## AUSGEWÄHLTER ABSCHNITT
====

Schwäbische Zeitung (Leutkirch / Isny / Bad Wurzach)
Zum Töten gekommen
Attentäter von Nizza reiste erst zwei Tage vor Anschlag an – Sechs Verdächtige in Gewahrsam
PARIS - Brahim I. war am Wochenende noch nicht wieder bei Bewusstsein. Der 21-jährige Tunesier hatte am Donnerstag in der Basilika Notre-Dame in Nizza drei Menschen erstochen, bevor ihn die Polizei mit acht Schüssen verletzte. Wenn der Attentäter wieder ansprechbar ist, wird er sich vielleicht zu den Motiven seiner grausamen Tat äußern. Ermittler, die seinen Weg nachzeichneten, kamen bereits zu dem Schluss, dass Brahim I. nach Nizza gekommen war, um seinen Anschlagsplan auszuführen.
Der junge Mann stammt aus einer kinderreichen Familie in Sfax im Süden Tunesiens und arbeitete zuletzt als Erntehelfer bei der Olivienernte. In den vergangenen zwei Jahren führte er seiner Familie zufolge ein zunehmend religiöses Leben. Mitte September verließ Brahim I., der in seiner Jugend kleinere Delikte begangen hatte, seine Heimat Richtung Europa. Zusammen mit mehreren Dutzend anderen Flüchtlingen erreichte er auf einem Boot die sizilianische Insel Lampedusa. Er sei „verschlossen und einsam“gewesen, zitiert die Zeitung „Le Parisien“einen seiner Begleiter an Bord. Nach einer Quarantäne hätte Brahim I. Italien eigentlich laut einer Ausweisungsverfügung wieder verlassen müssen, doch der junge Mann kehrte nicht in seine Heimat zurück. Er fuhr stattdessen mit Bus oder Zug nach Nizza – offenbar ohne dass er dabei kontrolliert wurde. An der Côte d’Azur traf der Tunesier am Dienstag ein, also knapp zwei Tage vor seiner Tat. „Er war erst ein paar Stunden auf dem Territorium. Er ist offensichtlich gekommen, um zu töten“, sagte Innenminister Gérald Darmanin der Zeitung „La Voix du Nord“. Mindestens eine Nacht soll der Tunesier als Obdachloser in einem Gebäude in der Nähe der Basilika verbracht haben. Die Überwachungskameras, die in Nizza zahlreich sind, zeigen den jungen
Mann, wie er die Gegend rund um Notre-Dame durchstreift. Er wird im Gespräch mit einem 47-jährigen Mann algerischer Herkunft gesehen, der ihm einen Gegenstand übergibt. Außerdem spazierte er mit einem 35jährigen Tunesier durch die Stadt. Beide Männer wurden in Polizeigewahrsam genommen, gaben aber laut „Le Parisien“an, nichts über Anschlagspläne gewusst zu haben. Insgesamt waren am Sonntagmorgen sechs Menschen in Polizeigewahrsam. Dass Brahim I., der kein französisch sprach, die Tat ganz alleine plante und vorbereitete, gilt als unwahrscheinlich. Der Tunesier betrat um sechs Uhr morgens am Donnerstag
den Bahnhof von Nizza, um sich umzuziehen. Mit drei Messern und einem Koran in der Tasche ging er wenig später in die Kirche NotreDame, um dort drei Gläubige zu töten: Den Küster und zwei Frauen im Alter von 60 und 44 Jahren. Einer der Frauen stach er so tief in den Hals, dass der Anti-Terror-Staatsanwalt von einer Art Enthauptung sprach. Der Messerangriff war der dritte einer Serie von Anschlägen, die Ende September mit dem Angriff auf zwei Menschen vor dem Redaktionsgebäude der Satirezeitung „Charlie Hebdo“begann.

====

## Einträge aus einer Sammlung
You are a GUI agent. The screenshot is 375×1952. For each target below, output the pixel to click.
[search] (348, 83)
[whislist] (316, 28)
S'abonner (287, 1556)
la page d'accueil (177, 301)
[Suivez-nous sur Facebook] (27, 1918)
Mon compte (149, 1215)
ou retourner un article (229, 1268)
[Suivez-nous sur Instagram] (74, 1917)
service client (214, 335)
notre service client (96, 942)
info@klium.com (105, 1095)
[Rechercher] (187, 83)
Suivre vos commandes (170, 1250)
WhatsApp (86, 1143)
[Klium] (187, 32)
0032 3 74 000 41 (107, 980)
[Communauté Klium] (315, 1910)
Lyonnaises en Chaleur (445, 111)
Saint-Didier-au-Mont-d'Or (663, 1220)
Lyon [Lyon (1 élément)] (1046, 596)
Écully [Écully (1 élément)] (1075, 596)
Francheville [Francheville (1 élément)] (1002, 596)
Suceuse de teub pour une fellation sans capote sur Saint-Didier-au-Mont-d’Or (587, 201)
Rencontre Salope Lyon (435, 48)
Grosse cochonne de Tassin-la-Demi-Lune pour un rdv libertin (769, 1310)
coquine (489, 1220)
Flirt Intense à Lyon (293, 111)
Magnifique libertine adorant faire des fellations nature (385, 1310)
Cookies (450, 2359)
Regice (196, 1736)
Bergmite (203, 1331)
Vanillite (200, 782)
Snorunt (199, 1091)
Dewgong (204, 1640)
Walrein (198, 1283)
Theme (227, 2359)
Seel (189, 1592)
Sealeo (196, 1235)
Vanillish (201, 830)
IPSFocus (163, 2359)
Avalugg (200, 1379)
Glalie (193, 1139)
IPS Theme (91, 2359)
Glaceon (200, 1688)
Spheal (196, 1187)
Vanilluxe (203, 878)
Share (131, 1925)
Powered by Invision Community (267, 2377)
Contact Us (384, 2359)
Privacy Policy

====

## AUFGABENSTELLUNG
Beantworte bitte diese Fragen zum Artikel über das Attentat in Nizza:
(a) Aus welcher Stadt stammt Brahim I.?
(b) An welchem Tag traf Brahim I. an der Côte d'Azur ein?
(c) Was hatte Brahim I. in der Tasche, als er in die Kirche Notre-Dame ging?
Die Daten stammen aus einer anderen Quelle.

## LÖSUNG
(a) Aus Sfax im Süden Tunesiens.
(b) Am Dienstag, knapp zwei Tage vor seiner Tat.
(c) Drei Messer und einen Koran.